Their PEG showed several abnormal features. Abnormal EEG was found in many patients. These patients had normal hormonal function and no chromosomal aberration. Mercury content in the hair of almost all the patients and their mothers was higher than that of normal children and their mothers in the same district (Table 5). A correlation between the mercury content in the hair of mothers and that of their children was found. The mercury content in umbilical blood of the babies born in Minamata City was slightly higher than those of other districts. It seems that organic mercury entered into the fetuses from their mother's blood through the placenta.

From the epidemiological and clinical features, we suspected that the causative agent of these CP was the same as that of infant and adult MD. This supposition was made sure by the autopsy finding and experimental study treated with the methyl mercury to the pregnant cats.

Post-mortem examination (Takeuchi, 1968)

Two patients (3-year-old girl and 6-year-old girl) died in 1961 and 1962, respectively, and came into the autopsy. Post-mortem examination revealed that there were significant changes in the central nervous system, but other organs were never or only slightly affected. These patients had two characteristic pathological findings, one of which coincides with the neuropathological features seen in infantile MD, and the other is related to the age at fetal exposure. The latter is represented by the hypoplastic and dysplastic findings in the central nervous system (Table 6).

The sererity of the lesions and the extent of the involvement differed with age (Fig. 1). There was a tendency that the younger the patient was, the more severe the symptoms were, and the more wider the lesions were. Commonly, it seemed that an immature brain was more easily impaired than a mature one.

In the post-mortem examination, it was revealed that mercury content of the brain, liver and kidney was larger than that of normals. This offered an additional evidence in the diagnosis of mercury poisonings in these cases.

Animal experiments

At the beginning, namely, when we found out many CP in this district, we thought that these congenital CP had a close relationship to MD. While organic mercury was considered as the causative agent of MD (Nagano et al., 1960), we set to work for finding experimentally the effect of mercury on the pregnancy and fetus of animals: 1. the course of pregnancy, 2. fetal development, 3. mercury content in some organs of the mother and fetus, and 4. microscopic and electron-microscopic features of the mother and their offering (Harada and Moriyama, 1976).

The mercury content of the hair, brain, liver and kidney markedly increased in both dams and young. The brain findings resembled to those of cats spontaneously illed near Minamata or those fed fish or shellfish experimentally.

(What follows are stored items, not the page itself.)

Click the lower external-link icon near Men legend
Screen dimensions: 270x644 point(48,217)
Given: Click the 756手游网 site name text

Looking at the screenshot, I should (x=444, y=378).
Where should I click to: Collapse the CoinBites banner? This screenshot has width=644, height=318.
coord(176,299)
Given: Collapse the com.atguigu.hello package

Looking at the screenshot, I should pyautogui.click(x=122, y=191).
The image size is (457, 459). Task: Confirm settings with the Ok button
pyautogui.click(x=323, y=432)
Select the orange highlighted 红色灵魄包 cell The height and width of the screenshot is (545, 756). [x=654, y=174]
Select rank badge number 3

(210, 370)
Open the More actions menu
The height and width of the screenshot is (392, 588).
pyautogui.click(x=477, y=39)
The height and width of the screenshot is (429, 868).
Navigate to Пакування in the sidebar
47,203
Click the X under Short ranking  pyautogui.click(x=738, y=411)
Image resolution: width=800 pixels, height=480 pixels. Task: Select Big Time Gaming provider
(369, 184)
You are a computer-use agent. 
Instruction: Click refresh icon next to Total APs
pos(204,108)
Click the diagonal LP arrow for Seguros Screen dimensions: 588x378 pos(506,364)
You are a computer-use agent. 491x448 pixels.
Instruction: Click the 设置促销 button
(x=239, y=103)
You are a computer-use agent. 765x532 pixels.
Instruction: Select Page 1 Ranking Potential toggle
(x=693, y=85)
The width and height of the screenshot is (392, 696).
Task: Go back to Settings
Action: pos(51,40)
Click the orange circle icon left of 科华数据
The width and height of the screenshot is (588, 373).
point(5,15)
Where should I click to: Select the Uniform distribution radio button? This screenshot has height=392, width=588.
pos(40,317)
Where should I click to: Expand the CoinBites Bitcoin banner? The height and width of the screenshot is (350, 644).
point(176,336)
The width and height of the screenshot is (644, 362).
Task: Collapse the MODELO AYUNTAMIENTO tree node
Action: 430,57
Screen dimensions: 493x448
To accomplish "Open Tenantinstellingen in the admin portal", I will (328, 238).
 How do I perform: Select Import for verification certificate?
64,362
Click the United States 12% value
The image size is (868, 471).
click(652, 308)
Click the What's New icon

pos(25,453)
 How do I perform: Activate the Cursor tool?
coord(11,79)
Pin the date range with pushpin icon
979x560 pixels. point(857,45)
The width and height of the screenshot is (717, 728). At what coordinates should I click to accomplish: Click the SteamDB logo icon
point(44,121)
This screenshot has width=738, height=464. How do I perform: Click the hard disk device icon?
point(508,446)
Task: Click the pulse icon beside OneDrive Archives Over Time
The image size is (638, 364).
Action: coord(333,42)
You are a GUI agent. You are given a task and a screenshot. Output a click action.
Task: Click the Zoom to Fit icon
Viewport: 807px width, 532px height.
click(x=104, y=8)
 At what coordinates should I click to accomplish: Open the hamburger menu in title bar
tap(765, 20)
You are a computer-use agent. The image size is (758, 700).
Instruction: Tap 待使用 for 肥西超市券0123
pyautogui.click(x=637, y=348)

We diagnosed these CP as congenital MD from 1. epidemiological investigation, 2. clinical signs and laboratory findings, 3. post-mortem examination, and 4. experimental studies.

CONCLUSION

  1. MD is a poisoning of methyl mercury which is seen in people who ate fish and shellfish contaminated by methyl mercury. In this case, the brain is a main part of damage.
  2. In case of pregnant woman, methyl mercury intrudes into fetus from mother through the placenta, and causes the congenital MD.
  3. The brain damage of congenital MD is more extensive and severe as compared with that of the infant or adult. Therefore, clinical features are more serious in congenital cases.